This repository contains Python code for visualizing the Bank Marketing dataset using various data visualization techniques. The dataset is loaded from a CSV file, and both numerical and categorical features are explored using popular libraries such as Pandas, Matplotlib, Seaborn, and Plotly.
The Bank Marketing dataset is loaded and analyzed through various data visualization techniques. This includes visualizing the distribution of both categorical and numerical features, exploring relationships between features and labels, and performing multivariate analysis.
-
Clone the repository:
git clone https://github.com/ishika-mi/DataVisualization-Banking.git cd DataVisualization-Banking
-
Install the required libraries by running the following command:
pip install pandas numpy matplotlib seaborn plotly
-
Run the Jupyter notebook or Python script to execute the visualizations.
- age: Represents the age of the individual.
- job: Describes the occupation or job of the person.
- marital: Indicates the marital status of the person (e.g., married, single, divorced).

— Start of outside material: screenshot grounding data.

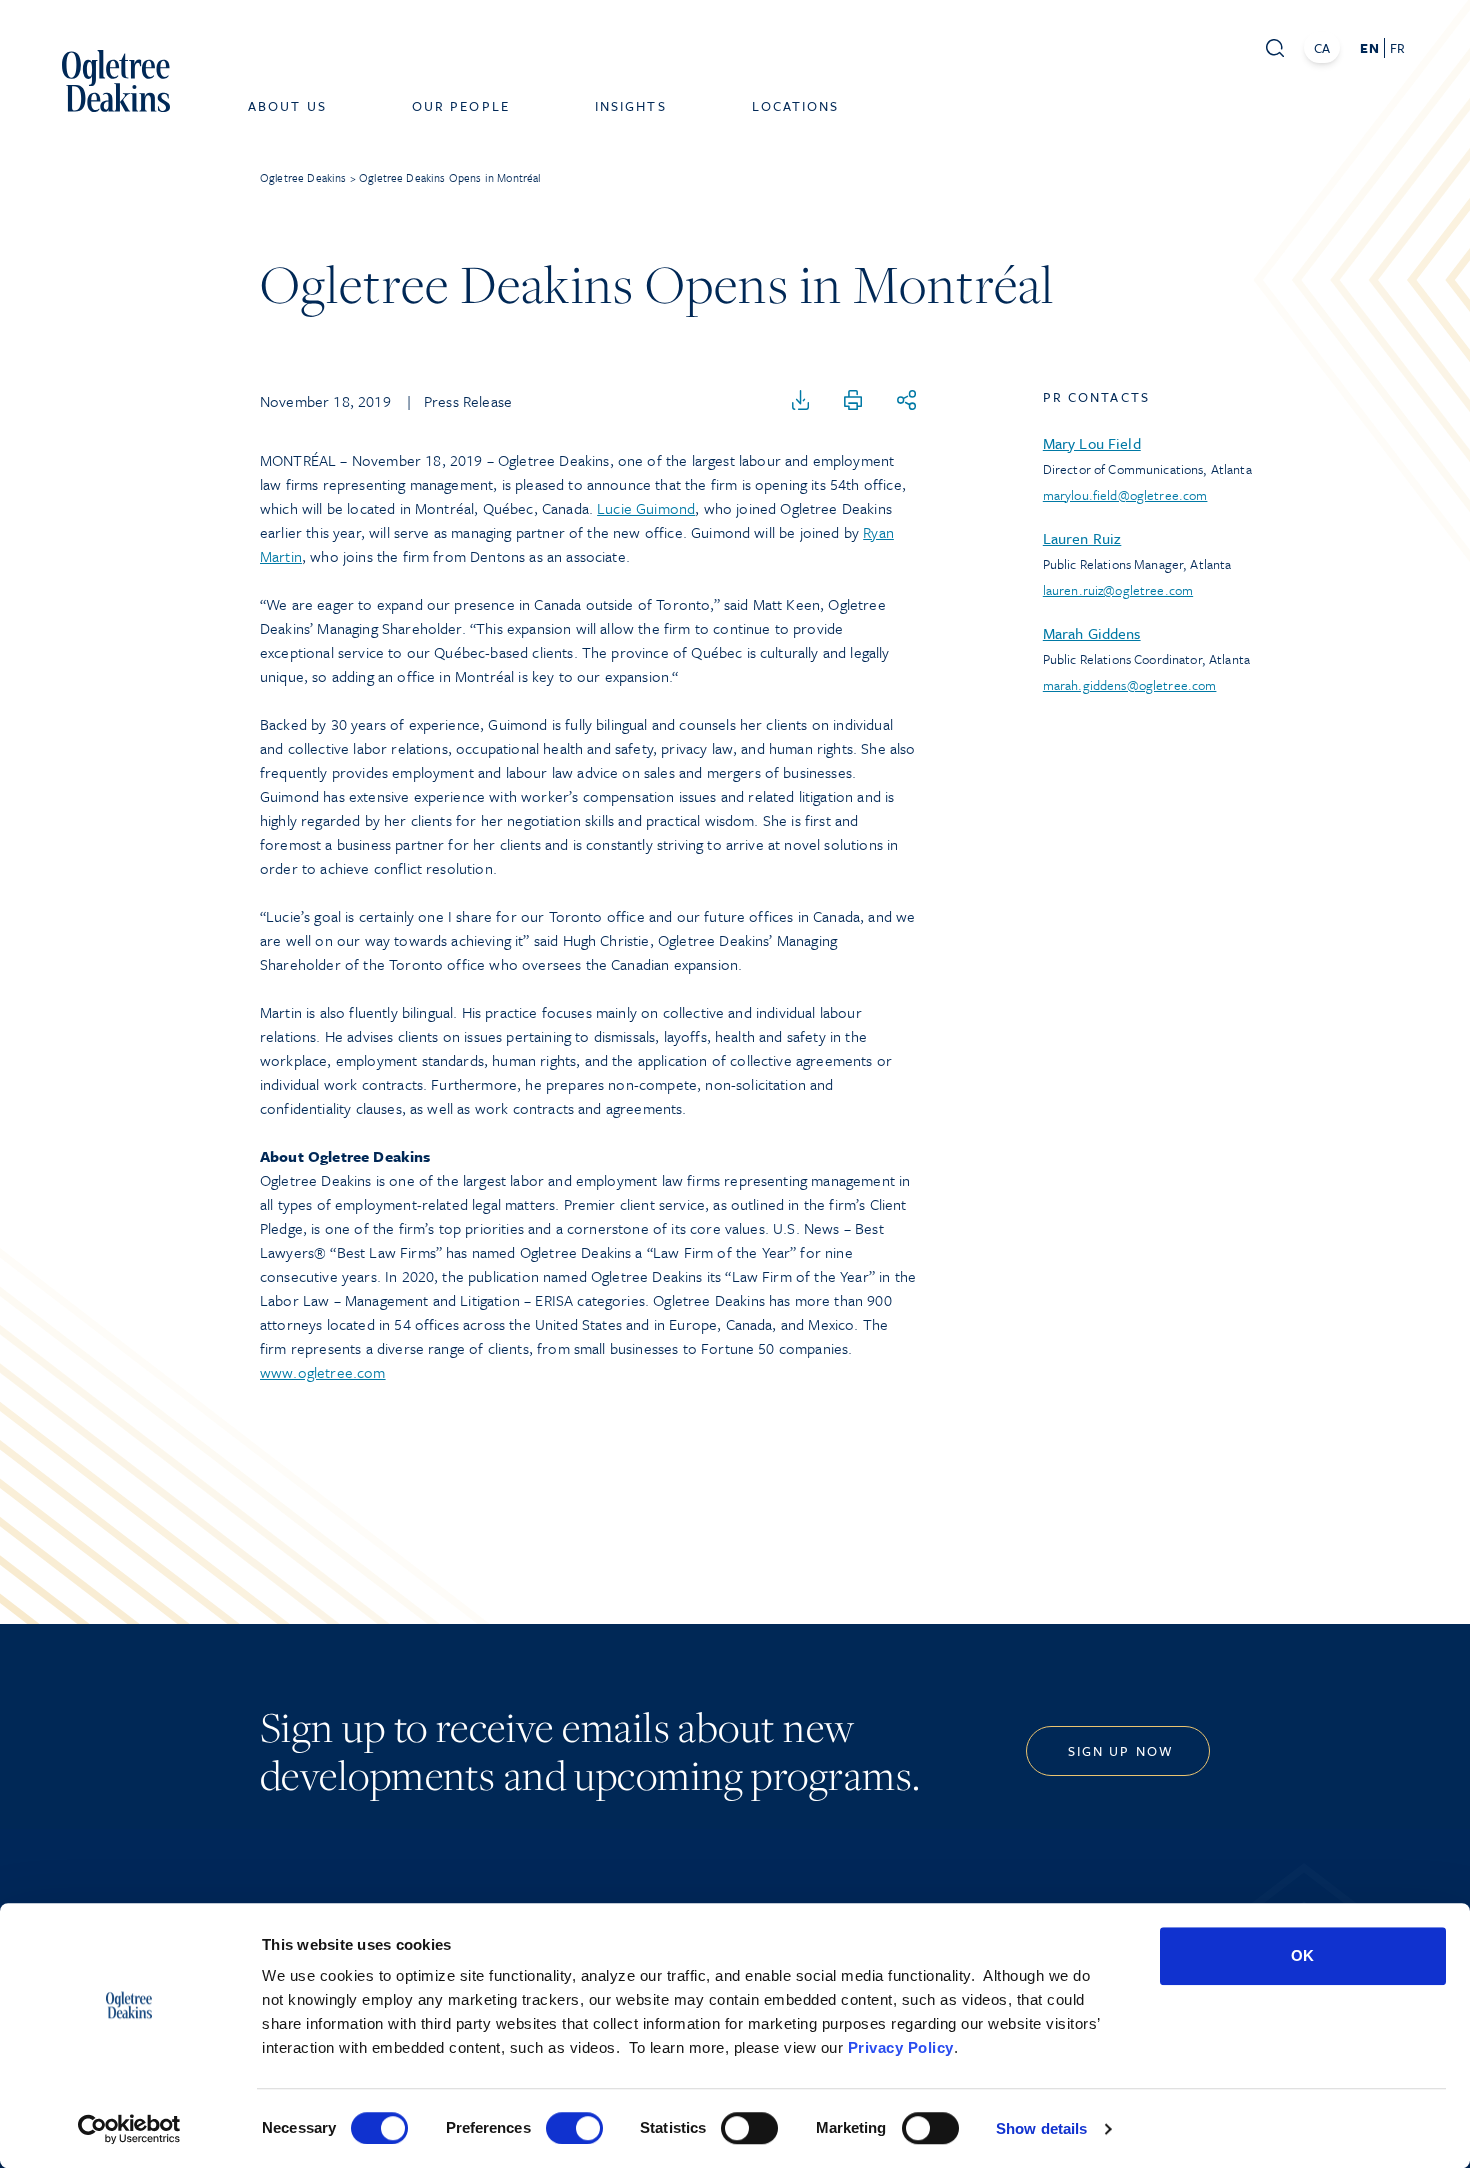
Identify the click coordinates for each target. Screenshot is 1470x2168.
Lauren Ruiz (1082, 538)
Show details (1041, 2128)
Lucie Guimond (646, 508)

- education: Represents the educational level of the person (e.g., primary, secondary, tertiary).
- default: Indicates whether the person has credit in default ('yes', 'no', or 'unknown').
- housing: Shows whether the person has a housing loan ('yes', 'no', or 'unknown').
- loan: Indicates whether the person has a personal loan ('yes', 'no', or 'unknown').
- contact: Describes the method of communication used to contact the person (e.g., 'cellular', 'telephone').
- day: Indicates the day of the week of the last contact.
- month: Represents the month of the last contact.
- Duration: Represents the duration of the last contact in seconds
- campaign: Indicates the number of contacts made during this campaign.
- pdays: Describes the number of days since the person was last contacted or -1 if they were not previously contacted.
- previous: Represents the number of contacts made before this campaign.
- poutcome: Indicates the outcome of the previous marketing campaign.
- deposit: The target variable, indicating whether the person subscribed to a term deposit ('yes' or 'no')gn.
-
Categorical Feature Distributions: Visualizes the distribution of categorical features using count plots and frequency polygons.
-
Frequency Polygon: Plots frequency polygons for each categorical feature to show the distribution of values.
-
Relationship between Categorical Features and Label: Uses catplots to explore the relationship between categorical features and the label ('deposit').
-
Numerical Feature Distributions: Visualizes the distribution of numerical features using histograms, density plots, violin plots, bar graphs, box plots, and scatter plots.
-
Heatmap: Displays the correlation heatmap for numerical features.
-
Box Plot: Plots box and whisker plots for numerical features.
-
Multivariate Analysis: Includes scatter plots, parallel coordinate plots, and contour plots for multivariate analysis.